FRANKFORT — Let’s look at some things other than the U.S. Senate race between incumbent Republican Mitch McConnell and Democrat Alison Lundergan Grimes. (A year ago, reporters couldn’t wait to cover that race; we’re already weary of it.)
Everyone expected crowded primaries for next year’s gubernatorial election. Maybe not. Democratic state Auditor Adam Edelen opted out last week, leaving Attorney General Jack Conway the only declared Democrat in the race at least for now. Edelen cited family concerns, and no doubt those are real. But Edelen also had to be looking at polls which show Conway with extraordinarily high name recognition and at Conway’s head-start on fundraising.
Former Lt. Gov. Daniel Mongiardo is reportedly considering the race but he’s said he won’t get in until after the November elections because of his party’s need to concentrate on electing Grimes and retaining control of the state House of Representatives. But that means Conway, who can raise lots of money and can also contribute heavily to his own campaign, should have a large campaign war chest before Mongiardo even gets in.
Mongiardo lost the 2010 Democratic U.S. Senate primary to Conway because he didn’t have enough money to compete with Conway on the airwaves in the days leading up to the election. For three weeks, Mongiardo was absent from the airwaves while Conway pounded him in ads. Mongiardo lost narrowly. If he’d had another $300,000 for television ads Mongiardo might have won. By November, Mongiardo may conclude he doesn’t want to re-live that scenario.
Speculation continues that Democratic Speaker of the House Greg Stumbo might get in after November. Proving I never learn (see the opening lines of this column), a Stumbo candidacy would be terrific fun to cover. But my guess is he doesn’t do it.
It’s almost universally believed Republican Agriculture Commissioner James Comer will join Louisville millionaire developer Hal Heiner in the Republican primary. Former U.S. ambassador to Latvia Cathy Bailey of Louisville seems interested, but my guess again is that in the end she doesn’t get in. If we end up with a Comer-Heiner one-on-one race, I don’t know how competitive it will be — but it will certainly highlight splits in the Republican Party of Kentucky and (really — I never learn) that could be fun to watch.
So the 2015 gubernatorial primaries may not be as crowded as most people believe.
There’s another big election in Kentucky this year — the battle for control of the House where Democrats have an eight-seat majority. Republicans think this is their year and it may be. But Stumbo and Democrats say they recruited better first-time candidates and will retain their majority.
If they do, they’ll probably owe their good fortune to women and specifically to Emerge Kentucky, the organization which recruits and trains Democratic women to seek political office. There are eight Emerge graduates running for House seats for the first time and several are given a healthy chance of winning. Among those to watch are Audrey Haydon of Bardstown, Ashley Miller and Gretchen Hunt of Louisville, and Jacqueline Coleman of Nicholasville.

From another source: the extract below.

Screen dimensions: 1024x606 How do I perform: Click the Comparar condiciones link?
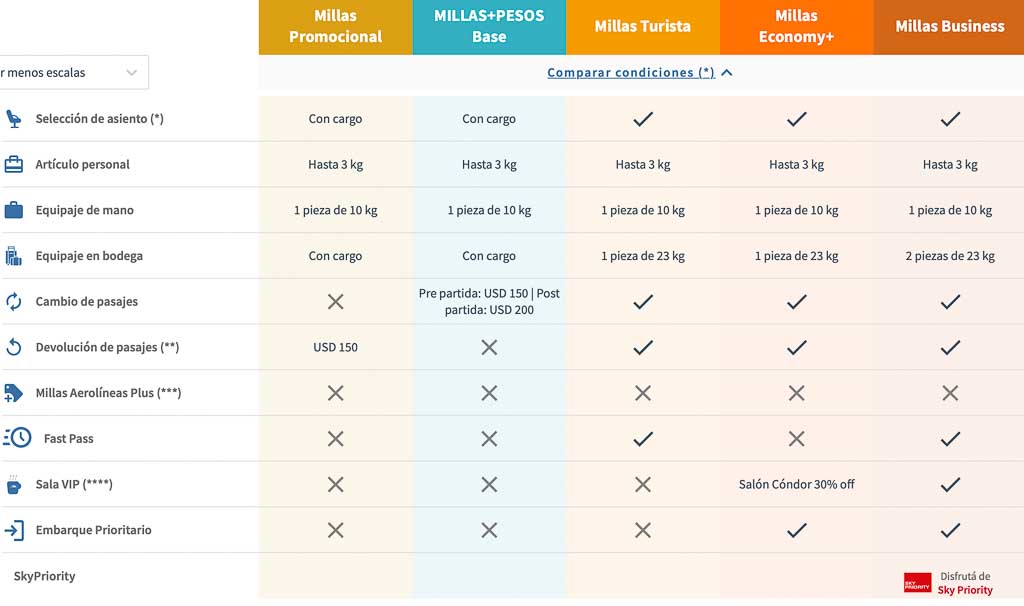tap(631, 72)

Democrats are also counting on Grimes’ supporters to boost their own chances and suddenly another Emerge graduate, Elisabeth Jensen, is drawing attention to her challenge to Republican Sixth District Congressman Andy Barr.
If women candidates save House Democrats’ collective hide when the “good old boys club” is under fire over allegations of sexual harassment against a former Democratic House member, it’ll be hard for those good old boys to deny giving women more power in the House.
That might be an even bigger seismic shift than Republicans taking over the House.